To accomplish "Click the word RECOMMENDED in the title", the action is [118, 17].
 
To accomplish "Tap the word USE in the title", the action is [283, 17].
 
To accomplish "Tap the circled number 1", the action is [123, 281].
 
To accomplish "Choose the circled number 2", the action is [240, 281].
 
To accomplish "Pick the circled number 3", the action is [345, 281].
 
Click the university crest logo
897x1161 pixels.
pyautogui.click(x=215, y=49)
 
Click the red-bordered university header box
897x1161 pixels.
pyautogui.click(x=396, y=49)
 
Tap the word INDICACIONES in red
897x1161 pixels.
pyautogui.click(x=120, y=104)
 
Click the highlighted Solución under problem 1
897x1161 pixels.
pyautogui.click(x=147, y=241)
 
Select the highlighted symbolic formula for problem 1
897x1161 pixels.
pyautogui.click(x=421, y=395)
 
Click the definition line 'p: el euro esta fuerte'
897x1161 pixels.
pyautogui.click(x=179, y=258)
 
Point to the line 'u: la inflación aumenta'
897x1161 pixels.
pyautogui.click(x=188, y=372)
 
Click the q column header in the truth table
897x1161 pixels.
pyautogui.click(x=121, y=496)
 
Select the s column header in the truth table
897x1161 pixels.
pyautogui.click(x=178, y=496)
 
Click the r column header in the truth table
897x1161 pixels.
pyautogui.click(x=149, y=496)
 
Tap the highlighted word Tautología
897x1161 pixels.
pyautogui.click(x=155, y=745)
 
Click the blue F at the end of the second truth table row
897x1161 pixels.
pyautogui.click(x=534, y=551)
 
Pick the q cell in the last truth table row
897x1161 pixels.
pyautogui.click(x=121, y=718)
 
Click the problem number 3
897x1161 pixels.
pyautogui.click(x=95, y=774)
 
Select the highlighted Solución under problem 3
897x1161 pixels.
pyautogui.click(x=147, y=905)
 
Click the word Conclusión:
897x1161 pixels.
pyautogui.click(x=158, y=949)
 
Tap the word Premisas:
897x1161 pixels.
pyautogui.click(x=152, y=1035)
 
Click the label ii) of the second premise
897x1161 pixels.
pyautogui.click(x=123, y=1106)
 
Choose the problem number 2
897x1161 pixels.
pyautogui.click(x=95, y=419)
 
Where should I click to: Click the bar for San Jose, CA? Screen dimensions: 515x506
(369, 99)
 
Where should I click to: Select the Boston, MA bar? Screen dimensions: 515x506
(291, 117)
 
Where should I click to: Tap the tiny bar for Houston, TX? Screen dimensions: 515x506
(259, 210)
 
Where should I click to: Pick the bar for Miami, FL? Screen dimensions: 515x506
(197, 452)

□ □ □ □ □ □ □

(WRITTEN REQUEST):
Rewrite the records above, changing every "truth table" to "logic table" and keeping everything else the same.

(RESPONSE TO THE EXERCISE):
To accomplish "Click the word RECOMMENDED in the title", the action is [118, 17].
 
To accomplish "Tap the word USE in the title", the action is [283, 17].
 
To accomplish "Tap the circled number 1", the action is [123, 281].
 
To accomplish "Choose the circled number 2", the action is [240, 281].
 
To accomplish "Pick the circled number 3", the action is [345, 281].
 
Click the university crest logo
897x1161 pixels.
pyautogui.click(x=215, y=49)
 
Click the red-bordered university header box
897x1161 pixels.
pyautogui.click(x=396, y=49)
 
Tap the word INDICACIONES in red
897x1161 pixels.
pyautogui.click(x=120, y=104)
 
Click the highlighted Solución under problem 1
897x1161 pixels.
pyautogui.click(x=147, y=241)
 
Select the highlighted symbolic formula for problem 1
897x1161 pixels.
pyautogui.click(x=421, y=395)
 
Click the definition line 'p: el euro esta fuerte'
897x1161 pixels.
pyautogui.click(x=179, y=258)
 
Point to the line 'u: la inflación aumenta'
897x1161 pixels.
pyautogui.click(x=188, y=372)
 
Click the q column header in the logic table
897x1161 pixels.
pyautogui.click(x=121, y=496)
 
Select the s column header in the logic table
897x1161 pixels.
pyautogui.click(x=178, y=496)
 
Click the r column header in the logic table
897x1161 pixels.
pyautogui.click(x=149, y=496)
 
Tap the highlighted word Tautología
897x1161 pixels.
pyautogui.click(x=155, y=745)
 
Click the blue F at the end of the second logic table row
897x1161 pixels.
pyautogui.click(x=534, y=551)
 
Pick the q cell in the last logic table row
897x1161 pixels.
pyautogui.click(x=121, y=718)
 
Click the problem number 3
897x1161 pixels.
pyautogui.click(x=95, y=774)
 
Select the highlighted Solución under problem 3
897x1161 pixels.
pyautogui.click(x=147, y=905)
 
Click the word Conclusión:
897x1161 pixels.
pyautogui.click(x=158, y=949)
 
Tap the word Premisas:
897x1161 pixels.
pyautogui.click(x=152, y=1035)
 
Click the label ii) of the second premise
897x1161 pixels.
pyautogui.click(x=123, y=1106)
 
Choose the problem number 2
897x1161 pixels.
pyautogui.click(x=95, y=419)
 
Where should I click to: Click the bar for San Jose, CA? Screen dimensions: 515x506
(369, 99)
 
Where should I click to: Select the Boston, MA bar? Screen dimensions: 515x506
(291, 117)
 
Where should I click to: Tap the tiny bar for Houston, TX? Screen dimensions: 515x506
(259, 210)
 
Where should I click to: Pick the bar for Miami, FL? Screen dimensions: 515x506
(197, 452)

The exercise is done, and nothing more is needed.